Başbakan AKP’nin iktidara güçlü biçimde gelişinin ardındaki nedenleri soruyor, ben de anlatıyorum:
“Halkın bu seçimde verdiği mesajı çok iyi okumanız lazım. Seçmen Türkiye’yi yolsuzluk ekonomisiyle soyup, Cumhuriyet tarihinin en büyük ekonomik krizine sürükleyen merkez partileri sandıkta cezalandırdı. Sonra da ‘Bunlar Allah’tan korkan insanlar. Yetim hakkı yemezler, hırsızlık yapmazlar’ diyerek, emaneti size teslim etti. Eğer siz de ötekiler gibi yolsuzluk yaparsanız, bu halk sizi de cezalandırır. Üstelik merkezdeki Atatürkçü laik kesim, sizin seküler yaşam biçimine müdahale edeceğiniz kaygısını taşıyor. O nedenle AKP’yi hem merkeze oturtmalı, hem de partinizin yolsuzluklarla anılmasına asla izin vermemelisiniz. Aksi takdirde siz de onlar gibi gidersiniz.”
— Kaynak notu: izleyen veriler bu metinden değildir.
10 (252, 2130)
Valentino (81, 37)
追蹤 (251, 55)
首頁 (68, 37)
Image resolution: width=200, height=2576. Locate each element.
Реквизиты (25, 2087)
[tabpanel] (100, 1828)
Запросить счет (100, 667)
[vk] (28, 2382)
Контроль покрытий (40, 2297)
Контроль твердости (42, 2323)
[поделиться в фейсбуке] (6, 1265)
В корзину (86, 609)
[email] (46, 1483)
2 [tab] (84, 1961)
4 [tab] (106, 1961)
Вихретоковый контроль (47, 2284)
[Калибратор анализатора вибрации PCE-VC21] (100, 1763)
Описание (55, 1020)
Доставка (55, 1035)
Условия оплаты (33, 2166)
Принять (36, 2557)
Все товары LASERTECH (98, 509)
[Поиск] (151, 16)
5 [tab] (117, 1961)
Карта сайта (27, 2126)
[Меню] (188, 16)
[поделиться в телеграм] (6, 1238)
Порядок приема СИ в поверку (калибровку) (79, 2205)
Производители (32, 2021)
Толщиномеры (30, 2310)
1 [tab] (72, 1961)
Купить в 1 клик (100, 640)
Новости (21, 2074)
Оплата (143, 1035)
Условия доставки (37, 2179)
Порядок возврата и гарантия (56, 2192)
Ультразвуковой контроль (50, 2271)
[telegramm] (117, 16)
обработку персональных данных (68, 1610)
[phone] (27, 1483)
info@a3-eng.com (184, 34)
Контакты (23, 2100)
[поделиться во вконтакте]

Başbakan “Haklısınız…” demekle yetiniyor.
* * *
O röportajın üzerinden tam 11 yıl geçti.
AKP iktidarının Türkiye’yi getirdiği yere bakın.
“Yolsuzluk, kara para aklama ve rüşvet cenneti…”
Bunu ben söylemiyorum, dünyanın en saygın yayın organlarının manşetleri söylüyor.
17 Aralık’taki büyük yolsuzluk ve rüşvet operasyonuyla başlayan süreçte Türkiye’nin yüzleştiği gerçekler, Batı medyasınca şöyle sıralanıyor:
1- Başbakan Erdoğan evdeki paraları sıfırlarken, yargı kararlarına duyulan güveni de sıfırlamıştır. Medya patronu Aydın Doğan’la ilgili olarak eski Adalet Bakanı Sadullah Ergin’e verdiği cezalandırma talimatı, yargı bağımsızlığının tümüyle yok olduğunu gösteren büyük bir skandaldır. Bu ses kaydının gerçek olmadığının kanıtlanmaması halinde, Türkiye‘deki hakim ve savcıların hukukun değil, Başbakan’ın emrinde oldukları düşünülecektir. Zira konuşma, siyasi davaların Başbakan’ın onayıyla açıldığının ve muhaliflerin, onun isteği doğrultusunda cezalandırıldığının belgesi niteliğindedir. Toplum bundan böyle yeni siyasi davaların da Başbakan’dan gelen talimatla açıldığını düşünmekte haklı olacaktır. Nitekim yangından mal kaçırırcasına ve anayasa çiğnenerek yapılan yeni HSYK düzenlemesi de, yargıyı doğrudan Başbakan’a bağlamayı amaçlamaktadır.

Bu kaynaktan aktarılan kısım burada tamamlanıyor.